What do we watch when we watch war? Who manages public perceptions of war and how? Watching War on the Twenty-First-Century Stage: Spectacles of Conflict is the first publication to examine how theatre in the UK has staged, debated and challenged the ways in which spectacle is habitually weaponized in times of war. The 'battle for hearts and minds' and the 'war of images' are fields of combat that can be as powerful as armed conflict. And today, spectacle and conflict – the two concepts that frame the book – have joined forces via audio-visual technologies in ways that are more powerful than ever.

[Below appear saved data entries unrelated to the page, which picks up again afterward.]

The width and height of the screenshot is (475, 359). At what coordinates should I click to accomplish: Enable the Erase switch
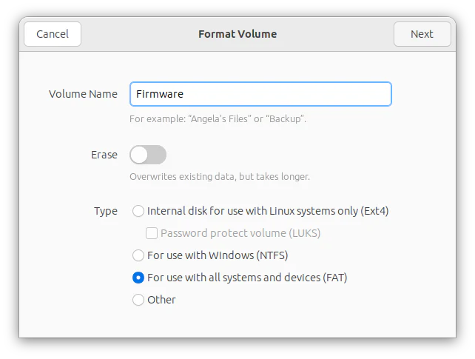click(x=148, y=155)
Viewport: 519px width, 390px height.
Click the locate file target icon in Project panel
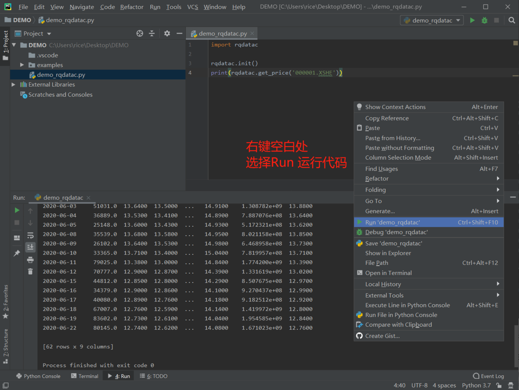[140, 33]
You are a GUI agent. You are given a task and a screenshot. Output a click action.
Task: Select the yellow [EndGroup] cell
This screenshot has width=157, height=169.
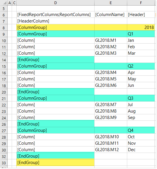coord(55,163)
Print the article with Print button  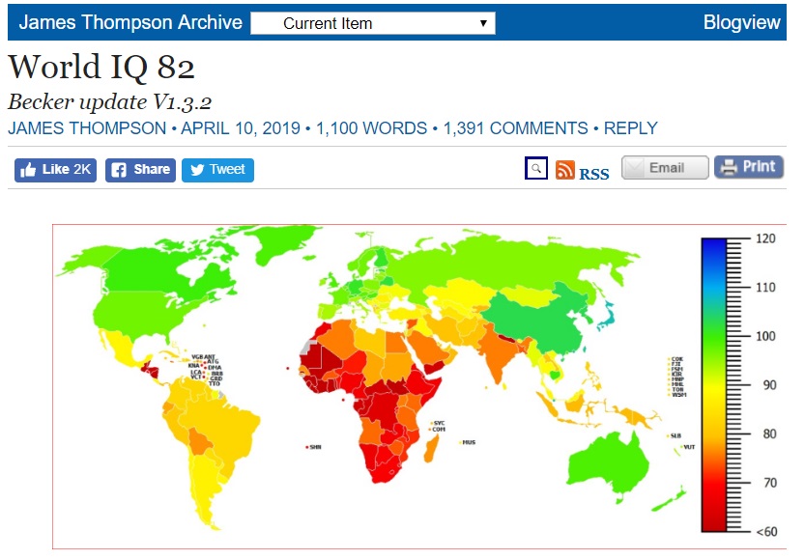pyautogui.click(x=748, y=167)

Clare Finburgh's original and interdisciplinary interrogation provides a richly provocative account of the structuring role that spectacle plays in warfare, engaging with the works of philosopher Guy Debord, cultural theorist Jean Baudrillard, visual studies specialist Marie-José Mondzain, and performance scholar Hans-Thies Lehmann. She offers coherence to a large and expanding field of theatrical war representation by analysing in careful detail a spectrum of works as diverse as expressionist drama, documentary theatre, comedy, musical satire and dance theatre. She demonstrates how features unique to the theatrical art, namely the construction of a fiction in the presence of the audience, can present possibilities for a more informed engagement with how spectacles of war are produced and circulated.
If we watch with more resistance, we may contribute in significant ways to the demilitarization of images. And what if this were the first step towards a literal demilitarization?